▶ [Description of the task]: Each line from the one that contains "Screen dimensions: 533x362" to the last line of the records below must be restated word for word.

▶ [Items listed in a dataset]:

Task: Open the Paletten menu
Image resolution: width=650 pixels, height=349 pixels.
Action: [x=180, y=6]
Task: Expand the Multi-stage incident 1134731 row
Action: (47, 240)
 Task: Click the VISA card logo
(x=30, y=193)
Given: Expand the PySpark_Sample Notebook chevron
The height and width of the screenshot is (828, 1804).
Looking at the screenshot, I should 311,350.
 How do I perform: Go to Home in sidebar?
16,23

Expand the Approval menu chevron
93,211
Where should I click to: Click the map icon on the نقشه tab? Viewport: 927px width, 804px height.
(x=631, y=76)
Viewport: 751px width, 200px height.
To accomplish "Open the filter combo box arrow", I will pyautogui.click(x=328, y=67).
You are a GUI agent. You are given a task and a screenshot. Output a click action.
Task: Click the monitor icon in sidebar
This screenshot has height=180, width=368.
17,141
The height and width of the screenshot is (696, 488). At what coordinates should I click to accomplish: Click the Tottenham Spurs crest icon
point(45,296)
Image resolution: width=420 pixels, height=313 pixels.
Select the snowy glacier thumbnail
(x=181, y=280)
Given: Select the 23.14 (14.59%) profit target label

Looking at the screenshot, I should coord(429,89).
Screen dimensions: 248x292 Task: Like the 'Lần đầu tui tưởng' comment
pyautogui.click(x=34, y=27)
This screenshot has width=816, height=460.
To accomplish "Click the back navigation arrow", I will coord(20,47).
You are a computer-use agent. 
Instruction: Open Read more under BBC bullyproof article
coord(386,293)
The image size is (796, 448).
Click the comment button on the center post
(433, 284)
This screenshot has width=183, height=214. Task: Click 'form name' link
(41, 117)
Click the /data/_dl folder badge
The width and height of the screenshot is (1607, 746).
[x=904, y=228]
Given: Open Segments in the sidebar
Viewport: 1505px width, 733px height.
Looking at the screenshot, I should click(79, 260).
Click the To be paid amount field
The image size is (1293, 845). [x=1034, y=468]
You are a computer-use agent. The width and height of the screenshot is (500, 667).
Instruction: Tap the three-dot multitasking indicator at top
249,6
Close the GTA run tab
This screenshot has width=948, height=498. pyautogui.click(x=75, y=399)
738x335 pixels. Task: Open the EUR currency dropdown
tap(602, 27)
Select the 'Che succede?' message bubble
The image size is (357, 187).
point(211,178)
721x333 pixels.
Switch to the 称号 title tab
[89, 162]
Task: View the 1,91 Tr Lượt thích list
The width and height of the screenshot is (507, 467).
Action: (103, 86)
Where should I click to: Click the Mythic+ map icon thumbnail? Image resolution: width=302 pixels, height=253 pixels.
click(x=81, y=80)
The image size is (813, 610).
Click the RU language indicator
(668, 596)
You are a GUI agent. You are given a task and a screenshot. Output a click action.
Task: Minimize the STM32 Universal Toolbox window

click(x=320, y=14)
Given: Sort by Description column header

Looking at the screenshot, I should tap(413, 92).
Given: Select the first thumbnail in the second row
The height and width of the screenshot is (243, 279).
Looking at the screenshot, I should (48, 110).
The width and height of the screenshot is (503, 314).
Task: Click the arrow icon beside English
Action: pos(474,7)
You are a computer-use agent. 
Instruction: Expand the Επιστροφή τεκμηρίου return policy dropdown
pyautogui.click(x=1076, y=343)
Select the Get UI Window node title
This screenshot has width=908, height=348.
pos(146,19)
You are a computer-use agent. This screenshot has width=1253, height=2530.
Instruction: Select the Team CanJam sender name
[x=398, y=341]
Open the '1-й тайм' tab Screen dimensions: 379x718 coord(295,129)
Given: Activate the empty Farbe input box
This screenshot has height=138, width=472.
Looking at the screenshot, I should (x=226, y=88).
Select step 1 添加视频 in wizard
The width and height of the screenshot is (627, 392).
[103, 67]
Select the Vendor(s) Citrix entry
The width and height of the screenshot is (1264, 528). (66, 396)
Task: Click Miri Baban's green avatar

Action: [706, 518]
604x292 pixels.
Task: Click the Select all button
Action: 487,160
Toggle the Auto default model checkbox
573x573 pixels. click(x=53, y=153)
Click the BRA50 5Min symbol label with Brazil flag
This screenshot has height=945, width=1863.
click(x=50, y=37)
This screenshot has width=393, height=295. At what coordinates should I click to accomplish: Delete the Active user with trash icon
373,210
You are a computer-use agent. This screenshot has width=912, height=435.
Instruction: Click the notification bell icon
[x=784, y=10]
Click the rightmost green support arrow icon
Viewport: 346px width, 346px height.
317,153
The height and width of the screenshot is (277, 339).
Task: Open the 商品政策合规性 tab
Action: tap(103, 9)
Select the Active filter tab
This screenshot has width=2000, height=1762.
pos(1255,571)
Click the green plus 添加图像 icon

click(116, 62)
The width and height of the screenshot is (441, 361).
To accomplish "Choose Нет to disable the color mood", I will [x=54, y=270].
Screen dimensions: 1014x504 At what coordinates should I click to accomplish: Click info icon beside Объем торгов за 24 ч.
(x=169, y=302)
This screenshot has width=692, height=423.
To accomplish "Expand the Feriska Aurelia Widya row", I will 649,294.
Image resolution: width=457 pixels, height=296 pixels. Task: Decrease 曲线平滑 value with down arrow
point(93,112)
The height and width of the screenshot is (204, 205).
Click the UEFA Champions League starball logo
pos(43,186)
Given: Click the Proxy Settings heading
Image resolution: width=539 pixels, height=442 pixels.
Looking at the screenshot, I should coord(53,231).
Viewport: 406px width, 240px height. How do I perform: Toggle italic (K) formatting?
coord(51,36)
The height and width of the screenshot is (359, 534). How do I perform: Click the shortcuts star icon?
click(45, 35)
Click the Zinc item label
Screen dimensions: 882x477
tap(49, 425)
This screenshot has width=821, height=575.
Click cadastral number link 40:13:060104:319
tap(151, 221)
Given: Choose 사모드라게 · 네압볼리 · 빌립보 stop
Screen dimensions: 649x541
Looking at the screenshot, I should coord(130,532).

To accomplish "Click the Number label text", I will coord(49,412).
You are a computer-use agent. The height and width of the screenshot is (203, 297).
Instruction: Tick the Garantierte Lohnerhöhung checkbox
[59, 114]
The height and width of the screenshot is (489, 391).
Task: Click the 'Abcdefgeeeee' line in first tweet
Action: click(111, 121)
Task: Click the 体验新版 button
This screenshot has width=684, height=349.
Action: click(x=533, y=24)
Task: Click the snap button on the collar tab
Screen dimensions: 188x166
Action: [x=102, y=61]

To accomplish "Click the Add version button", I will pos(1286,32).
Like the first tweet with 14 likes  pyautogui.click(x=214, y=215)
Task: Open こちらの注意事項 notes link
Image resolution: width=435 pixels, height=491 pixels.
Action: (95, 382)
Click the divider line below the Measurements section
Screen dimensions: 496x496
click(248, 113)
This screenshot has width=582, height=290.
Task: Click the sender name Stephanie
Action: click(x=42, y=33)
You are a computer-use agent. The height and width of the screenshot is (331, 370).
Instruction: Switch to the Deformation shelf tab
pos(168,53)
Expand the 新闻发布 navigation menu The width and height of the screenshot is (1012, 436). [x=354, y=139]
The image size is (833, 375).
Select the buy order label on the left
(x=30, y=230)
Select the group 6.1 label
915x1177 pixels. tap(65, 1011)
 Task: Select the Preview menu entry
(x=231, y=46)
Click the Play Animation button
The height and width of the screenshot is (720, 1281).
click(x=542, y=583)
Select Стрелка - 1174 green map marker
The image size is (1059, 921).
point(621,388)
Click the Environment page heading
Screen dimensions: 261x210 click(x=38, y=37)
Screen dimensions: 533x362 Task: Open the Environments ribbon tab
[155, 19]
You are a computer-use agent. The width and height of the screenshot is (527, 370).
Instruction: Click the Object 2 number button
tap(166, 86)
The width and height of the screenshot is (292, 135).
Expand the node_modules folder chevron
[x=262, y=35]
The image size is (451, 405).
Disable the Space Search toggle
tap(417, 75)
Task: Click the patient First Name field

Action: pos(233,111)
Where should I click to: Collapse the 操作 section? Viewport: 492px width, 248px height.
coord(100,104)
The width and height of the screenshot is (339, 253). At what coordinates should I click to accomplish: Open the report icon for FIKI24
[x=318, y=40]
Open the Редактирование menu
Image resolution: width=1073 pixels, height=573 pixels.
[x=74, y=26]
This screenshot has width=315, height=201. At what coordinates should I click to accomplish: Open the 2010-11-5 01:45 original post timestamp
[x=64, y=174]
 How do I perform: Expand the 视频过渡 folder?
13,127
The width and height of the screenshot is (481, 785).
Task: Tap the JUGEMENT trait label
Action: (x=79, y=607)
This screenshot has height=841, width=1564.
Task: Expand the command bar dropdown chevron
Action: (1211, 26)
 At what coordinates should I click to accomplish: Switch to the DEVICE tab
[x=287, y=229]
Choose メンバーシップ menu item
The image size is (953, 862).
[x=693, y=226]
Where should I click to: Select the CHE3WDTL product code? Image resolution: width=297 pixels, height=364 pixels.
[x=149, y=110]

▶ [Expected answer]:
Screen dimensions: 533x362 Task: Open the Environments ribbon tab
[155, 19]
You are a computer-use agent. The width and height of the screenshot is (527, 370).
Instruction: Click the Object 2 number button
tap(166, 86)
The width and height of the screenshot is (292, 135).
Expand the node_modules folder chevron
[x=262, y=35]
The image size is (451, 405).
Disable the Space Search toggle
tap(417, 75)
Task: Click the patient First Name field

Action: pos(233,111)
Where should I click to: Collapse the 操作 section? Viewport: 492px width, 248px height.
coord(100,104)
The width and height of the screenshot is (339, 253). At what coordinates should I click to accomplish: Open the report icon for FIKI24
[x=318, y=40]
Open the Редактирование menu
Image resolution: width=1073 pixels, height=573 pixels.
[x=74, y=26]
This screenshot has width=315, height=201. At what coordinates should I click to accomplish: Open the 2010-11-5 01:45 original post timestamp
[x=64, y=174]
 How do I perform: Expand the 视频过渡 folder?
13,127
The width and height of the screenshot is (481, 785).
Task: Tap the JUGEMENT trait label
Action: (x=79, y=607)
This screenshot has height=841, width=1564.
Task: Expand the command bar dropdown chevron
Action: (1211, 26)
 At what coordinates should I click to accomplish: Switch to the DEVICE tab
[x=287, y=229]
Choose メンバーシップ menu item
The image size is (953, 862).
[x=693, y=226]
Where should I click to: Select the CHE3WDTL product code? Image resolution: width=297 pixels, height=364 pixels.
[x=149, y=110]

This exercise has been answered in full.